Hijos mandones – Síndrome del Emperador
Desde hace no mucho más de una década comenzaron a surgir en diferentes ciudades del mundo niños que se erigen como los jefes indiscutidos de la familia. Son quienes eligen qué se come, dónde se vacaciona, qué canal de televisión se ve, los horarios para dormir y demás actividades de la familia. Amenazan, pegan, agreden psicológicamente a sus padres y parecen no haber desarrollado la empatía (habilidad para saber qué siente el otro) ni ser capaces de experimentar emociones morales como la compasión o la culpa.
Se trata del fenómeno llamado “Síndrome del Emperador”, haciendo referencia a un tipo de vínculo entre niños y tutores, en el cual los niños hacen de sus caprichos ley, y quien no obedezca paga las consecuencias de sus agresiones y tortuosos berrinches. Es una pauta interaccional donde los niños aprenden a controlar a los adultos, logrando que obedezcan y cumplan sus exigencias. Son fáciles de reconocer pues se caracterizan por ser egocéntricos y poseer muy baja tolerancia a la frustración (que, por cierto, no pasa inadvertida). No parecen haber aprendido a auto-controlarse o auto-regular sus emociones y saben a cabalidad los tiempos de los padres, a quienes fácilmente manipulan amenazándolos o esgrimiendo argumentos cambiantes.
Algunos investigadores destacan causas genéticas para este síndrome. Sin embargo, una postura menos reduccionista y más comprensiva de los cambios sociales recientes –a la cual adhiero- señala que esto se debe a modificaciones a nivel familiar y social, más precisamente, a adultos que no ponen límites en forma adecuada y no ya por culpa de los niños. Por ejemplo, hoy todos somos testigos de que muchos padres no tienen el tiempo ni la firmeza necesarios para educar y poner límites a sus hijos. Las exigencias económicas los obligan a ausentarse de sus hogares, generando en ellos hábitos culpógenos tendientes a ceder y sobreproteger a sus hijos, consintiéndolos en todo. Por otro lado, se puede observar una carencia de hábitos familiares afectivos: las pantallas se han interpuesto haciendo que se pierda el contacto corporal propio de actividades como jugar y cachorrear con los hijos. A nivel social, en general, se abriga una actitud permisiva que fomenta el egocentrismo infantil. Quizá por miedo al autoritarismo padecido por muchos adultos, no nos permitimos ejercer la autoridad, que –distinta al autoritarismo– es sana y necesaria para el adecuado crecimiento de los niños. Por otro lado, la televisión institucionaliza una sociedad de consumo que legitima valores hedonistas y exigencias de “pasarla bien” y hacer lo que deseemos en todo momento sin que nada ni nadie –y mucho menos obligaciones de ningún tipo– se interpongan. Se ponderan exigencias adquisitivas y privilegios excesivos, sin considerar responsabilidades ni valorizar el compromiso con metas que requieran un esfuerzo.

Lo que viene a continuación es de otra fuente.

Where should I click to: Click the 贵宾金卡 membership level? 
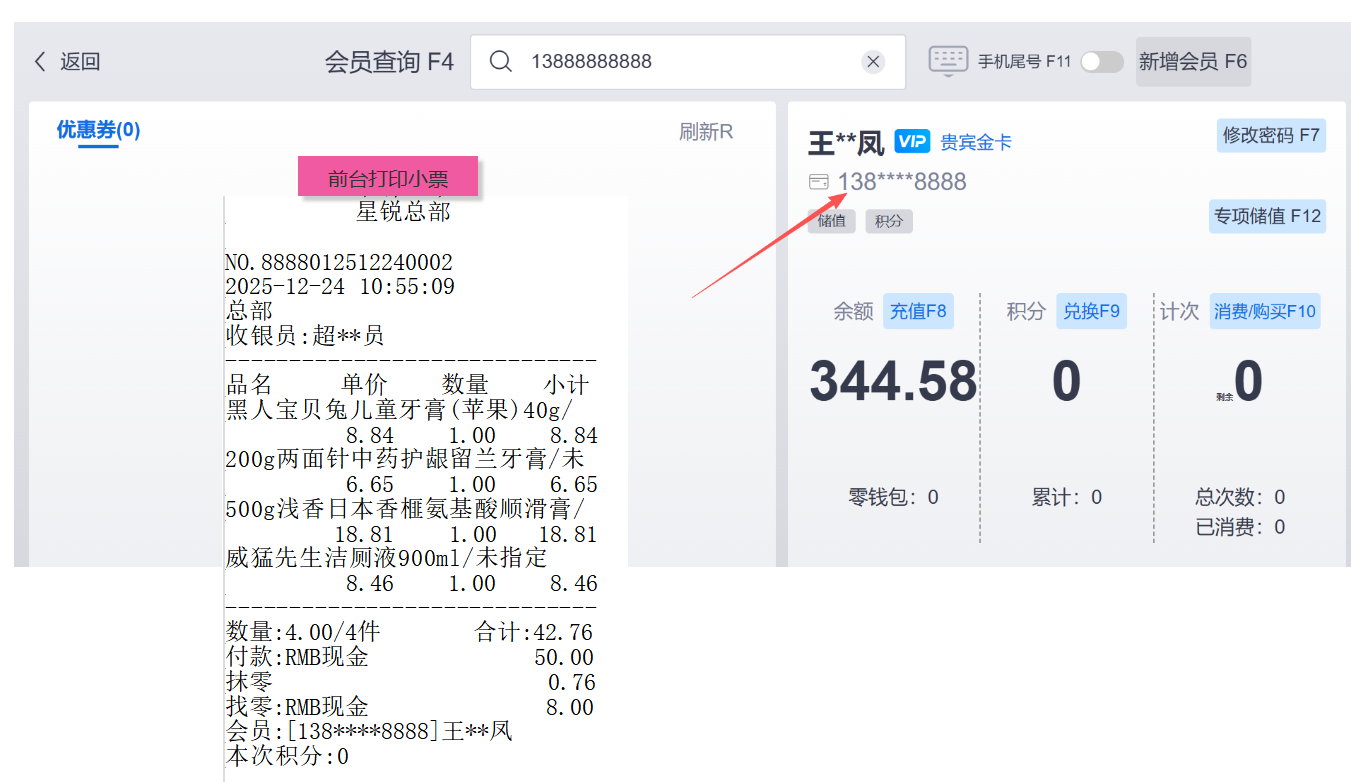click(976, 143)
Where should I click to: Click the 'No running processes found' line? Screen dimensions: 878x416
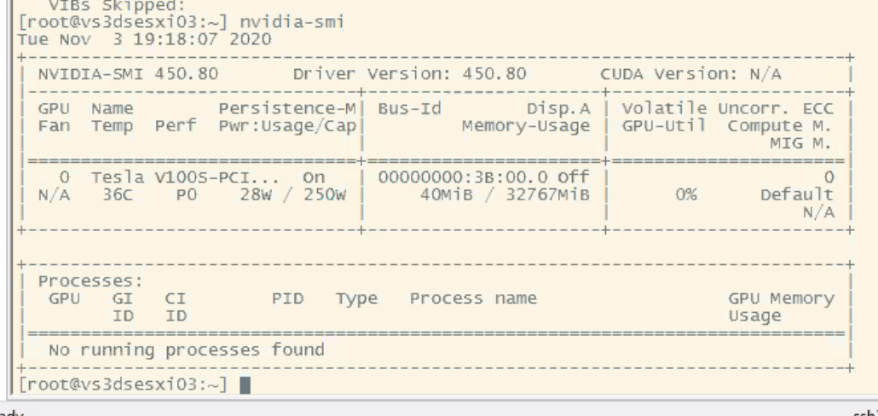[186, 350]
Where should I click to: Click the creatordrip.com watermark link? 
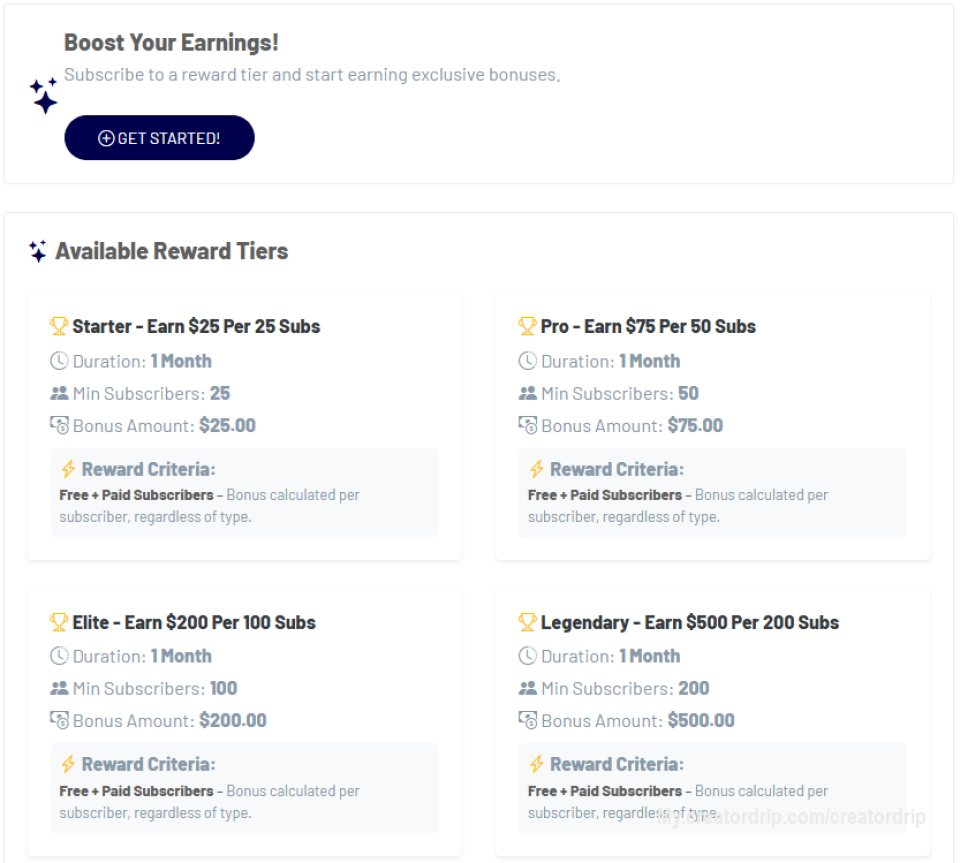coord(790,815)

Padres dudosos les enseñan a sus hijos –erróneamente– que todos los límites son negociables, permitiéndoles “pulsear” en todo, mediante berrinches, agresiones físicas o la infalible artillería pesada de los “ábrete sésamos” que declaran a viva voz que sus padres NO son buenos o amenazan con dejar de amarlos. Como si fuese poco, colapsa el sistema educativo, pues estos padres que cedieron toda autoridad no pueden ser el aval de la autoridad de los maestros (como siempre lo fueron), dejándolos desamparados en la tarea de enseñar y educar (que, por cierto, implica poner límites) e incluso recriminándoles cuando les enseñan a los pequeños alumnos lo que no deben hacer.
Cuando estos niños alcanzan la adolescencia consideran descabellado obedecer o respetar a sus padres y maestros, y entienden que lo lógico es que les obedezcan a ellos. Así llegan incluso a agredir físicamente a sus padres. En efecto, son numerosas las denuncias en comisarías por ataques de este tipo. Las estadísticas demuestran que son las madres las principales víctimas de este síndrome, que se da mayoritariamente en familias uniparentales.
Tanto desde la ingeniería como desde la psicología sabemos bien que el secreto está en invertir en buenos cimientos. Para tener niños, adolescentes y adultos sanos debemos comenzar justo ahí, en las bases, en la primera infancia. Aunque pueda parecer difícil, es más simple y “económico” comenzar dando amor, poniendo límites firmes, permitiendo que tengan pequeñas frustraciones para que aprendan a tolerarlas, enseñándoles a comprometerse y esforzarse en pos de sus metas… Los beneficios de los esfuerzos invertidos en esta etapa se cosecharán más tarde en la vida.